Extract provided
D&G’s method is aimed against preconscious interests of social machines, which repress desiring-machines to celibacy. Celibate joys and sorrows are very real, but neurotically determined by success in producing intensifying quantities in alignment with the social code. An uncommon celibate alternative for quantity production is schizoid thinking: artificial balancing of joys and sorrows (authors suggest Kant as an example). However, D&G’s ontology highlight that even abandoning the “miraculating” social machine does not lead to a discovery of a true miracle machines. Rather, it leads to the production of intensifying abstractions and feelings. Many pitfalls for production disorders wait there as well, such as paranoiac, borderline and histrionic. The last is exemplified by Nietzsche who thought “everything is part of I”, in contrast to D&G’s ontology that posits conscious subject as an insignificant by-product of desiring-machines.

One of the beginning statements that “desiring-machines work only when they break down, and by continually breaking down” (p. 8) slowly starts to make sense. The book is refreshingly outspoken by assigning us all with varying level of mental disorders (whether one is successful or unsuccessful in the production of quantities) and thereby succeeds in alleviating the (phenomenological) external neurotic pressures. For example, Freud’s psychoanalysis was commonly used in the 70’s as a celibacy-inducing mechanism that narrated all problems with childhood and the aim of the treatments were to get people back to producing intensifying quantities. In contrast, Guattari encouraged his patients – a word he detested – to play different games, which let them some detachment from preconscious interests, and attach to and be guided by their unconscious desire-production.

Data records

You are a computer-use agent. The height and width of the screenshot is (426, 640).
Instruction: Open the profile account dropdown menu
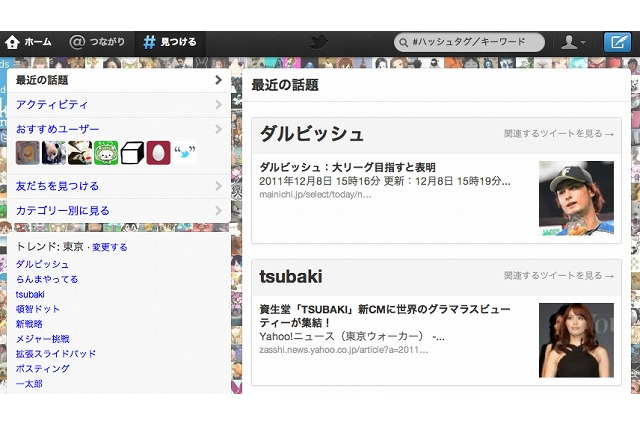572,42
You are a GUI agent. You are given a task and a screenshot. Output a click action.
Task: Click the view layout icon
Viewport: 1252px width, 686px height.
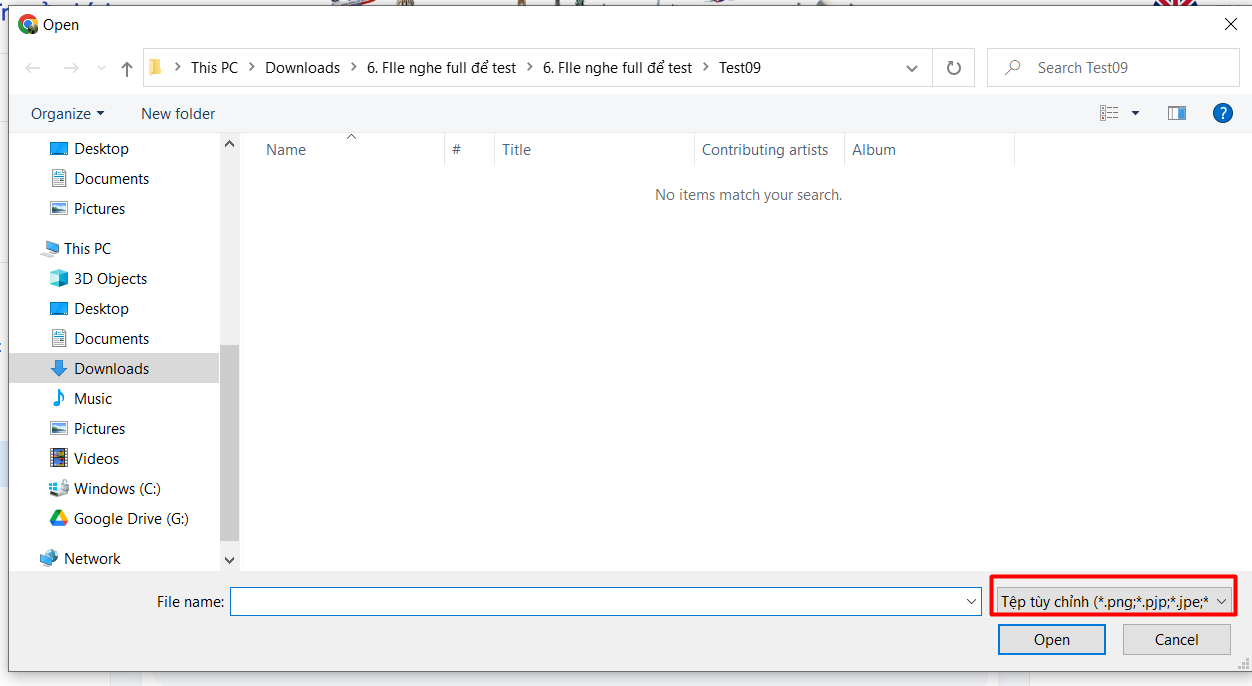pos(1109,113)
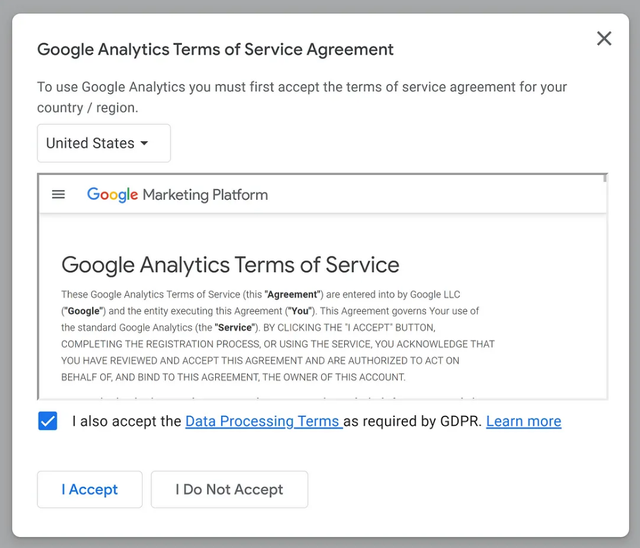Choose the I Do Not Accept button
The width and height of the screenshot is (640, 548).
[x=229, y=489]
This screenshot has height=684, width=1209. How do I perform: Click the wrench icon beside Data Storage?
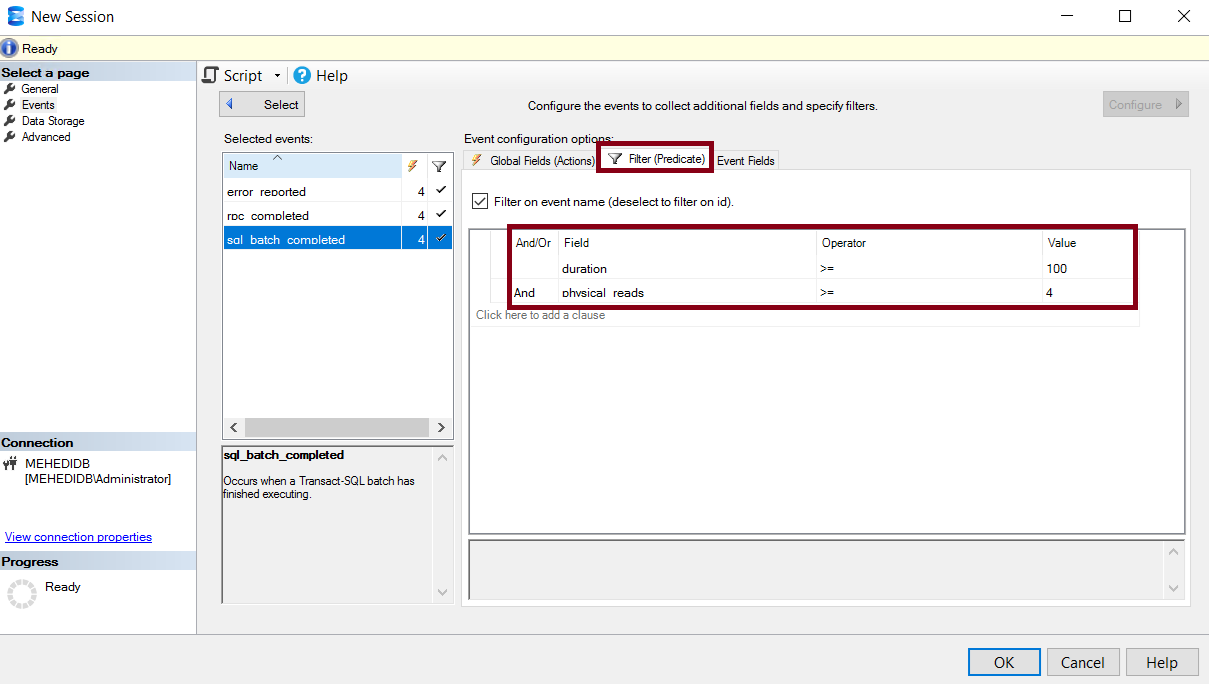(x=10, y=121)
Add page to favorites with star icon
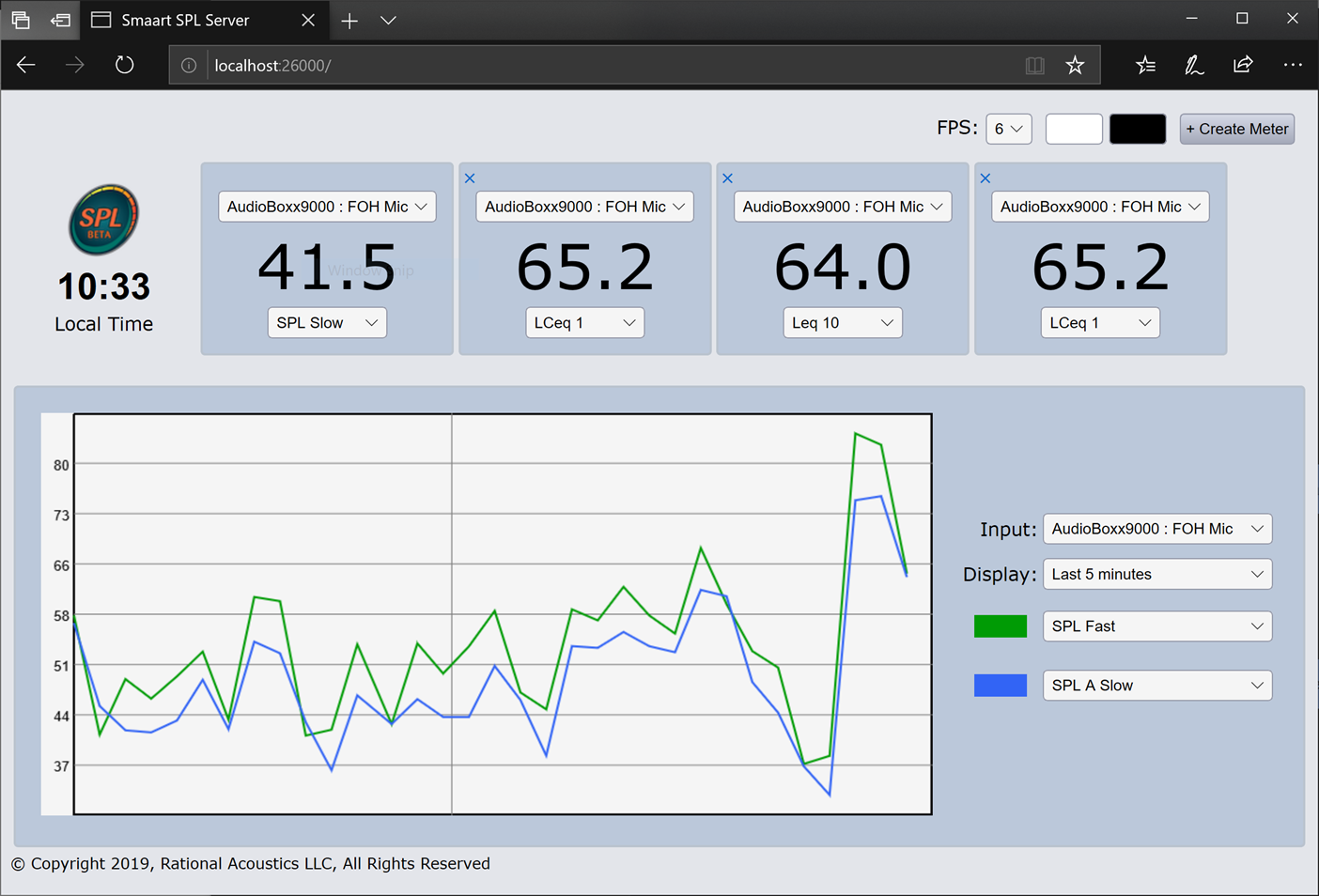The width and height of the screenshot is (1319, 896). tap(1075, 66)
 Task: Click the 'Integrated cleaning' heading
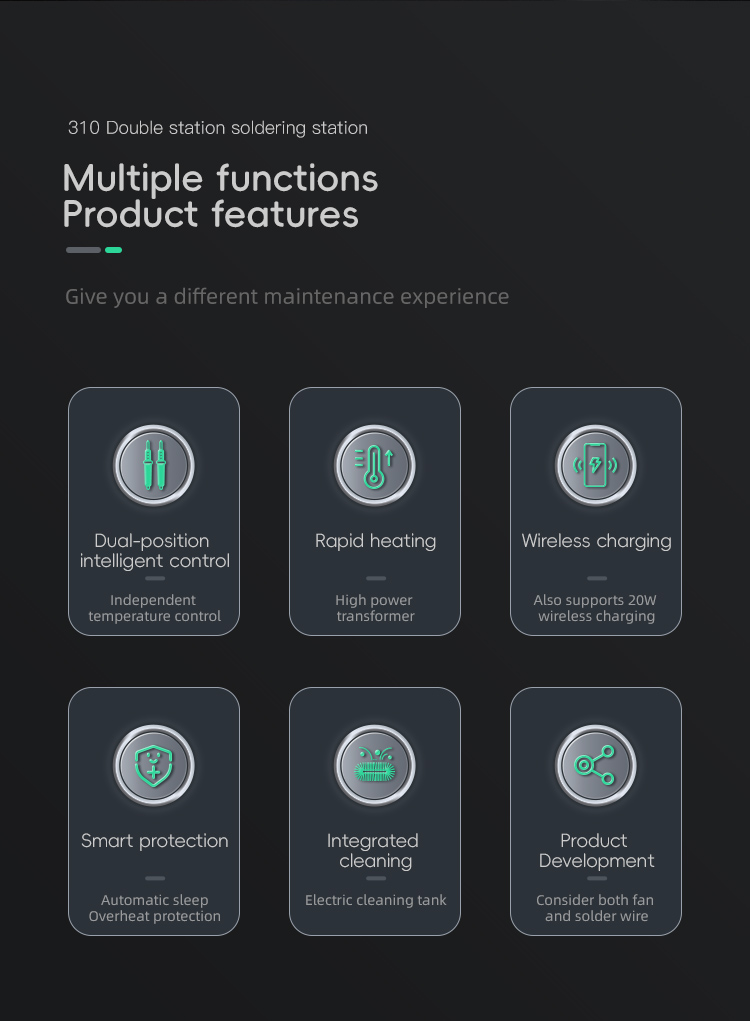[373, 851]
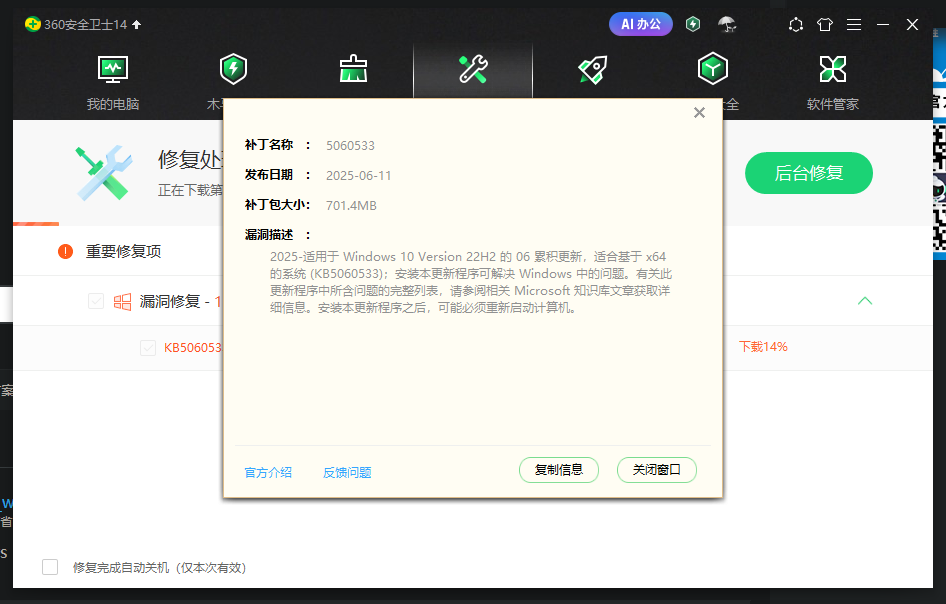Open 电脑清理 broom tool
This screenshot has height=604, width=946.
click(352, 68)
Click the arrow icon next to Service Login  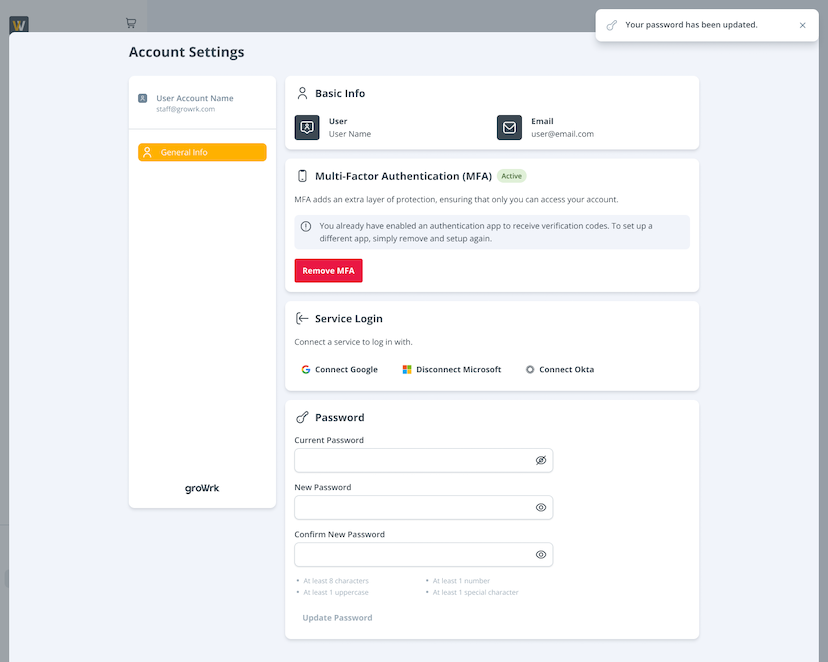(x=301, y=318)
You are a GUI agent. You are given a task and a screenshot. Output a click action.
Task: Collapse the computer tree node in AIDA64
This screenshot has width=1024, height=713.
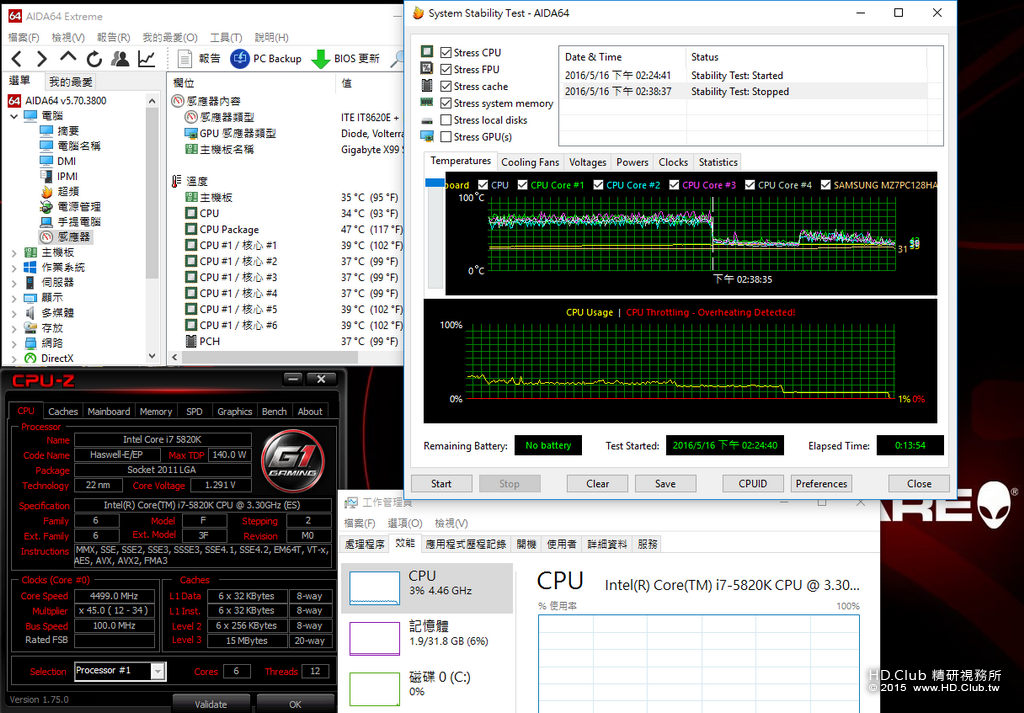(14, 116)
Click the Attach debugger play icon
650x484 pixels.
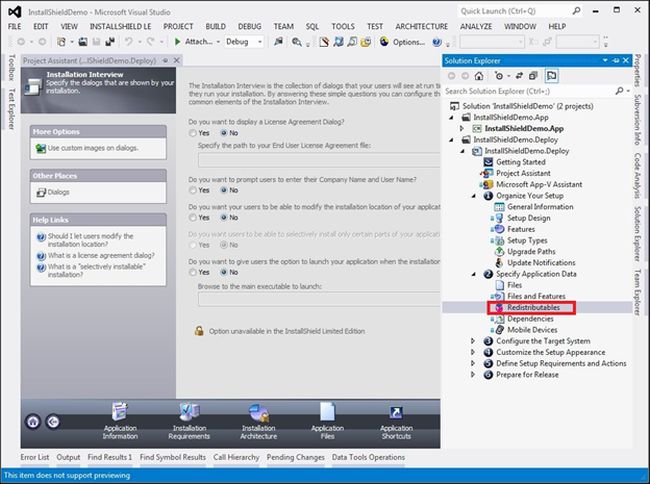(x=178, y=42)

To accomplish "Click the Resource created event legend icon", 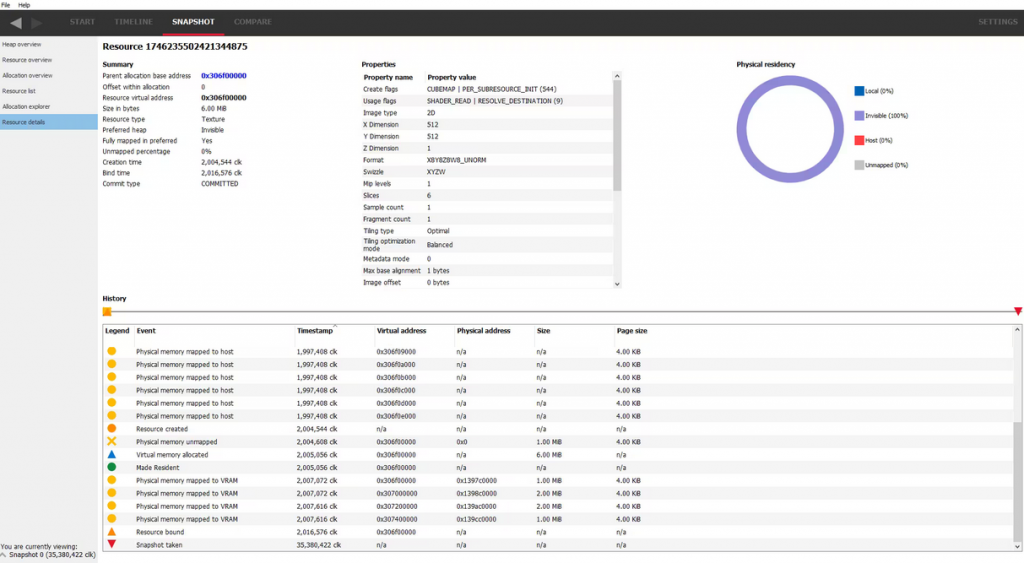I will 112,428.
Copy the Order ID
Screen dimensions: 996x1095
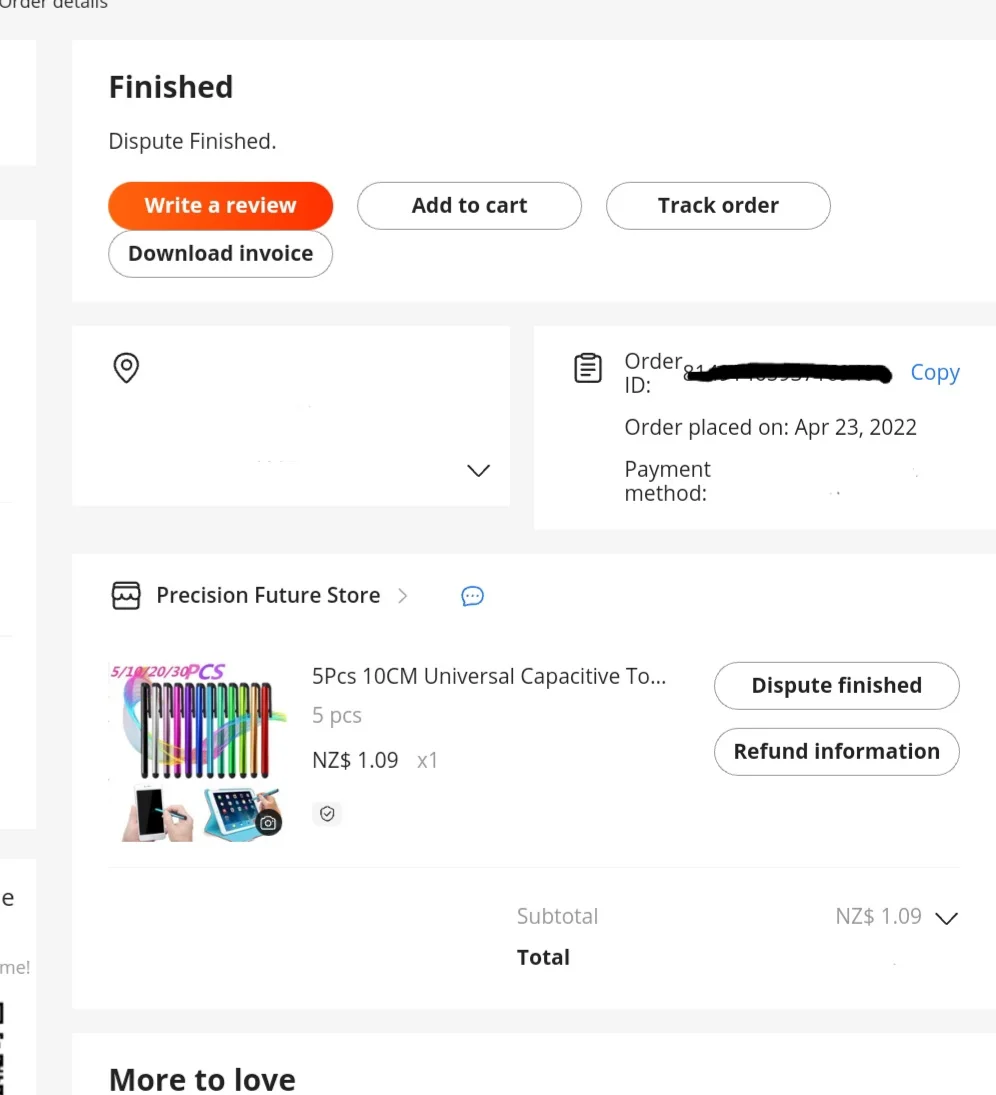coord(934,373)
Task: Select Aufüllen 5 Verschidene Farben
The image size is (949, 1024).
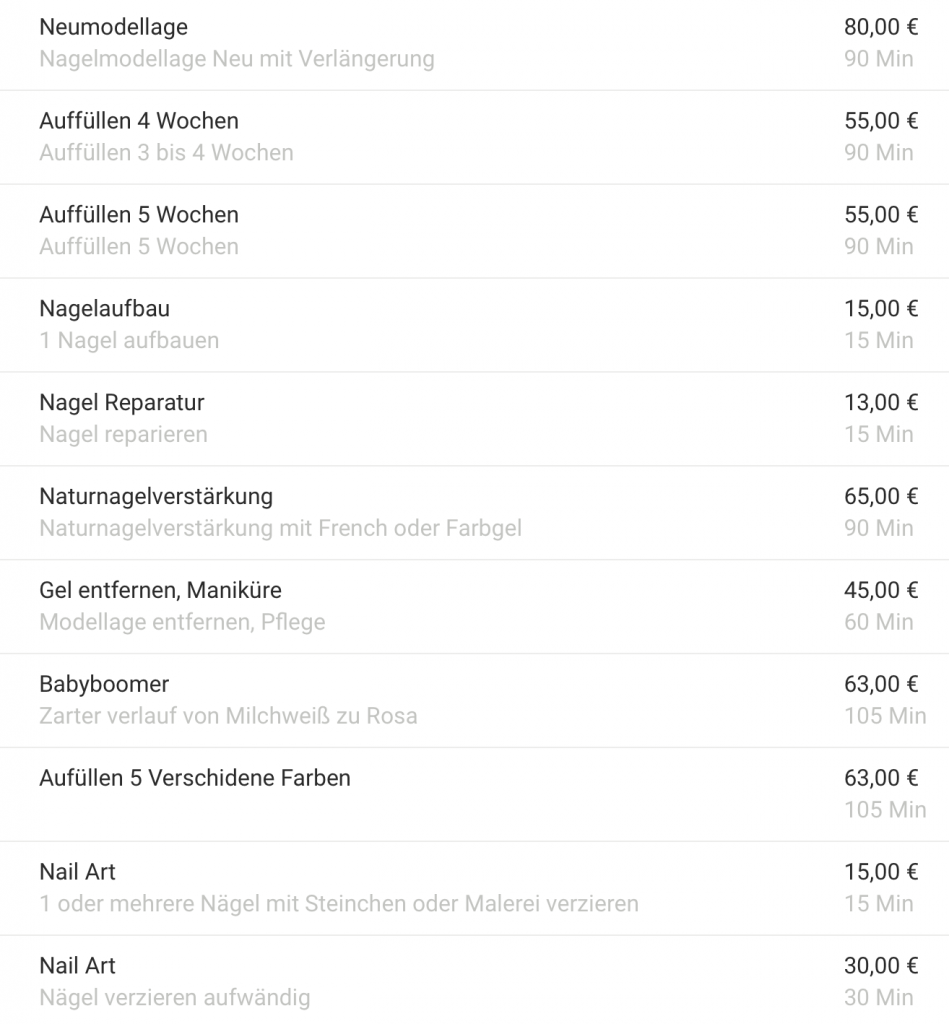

Activities
a: In the extract on D&G's method, whom do the authors suggest as an example of schizoid thinking?
b: Return everything in the extract on D&G's method from "One of the beginning" down to "their unconscious desire-production.", copied word for word.

Task solutions
a: Kant

b:
One of the beginning statements that “desiring-machines work only when they break down, and by continually breaking down” (p. 8) slowly starts to make sense. The book is refreshingly outspoken by assigning us all with varying level of mental disorders (whether one is successful or unsuccessful in the production of quantities) and thereby succeeds in alleviating the (phenomenological) external neurotic pressures. For example, Freud’s psychoanalysis was commonly used in the 70’s as a celibacy-inducing mechanism that narrated all problems with childhood and the aim of the treatments were to get people back to producing intensifying quantities. In contrast, Guattari encouraged his patients – a word he detested – to play different games, which let them some detachment from preconscious interests, and attach to and be guided by their unconscious desire-production.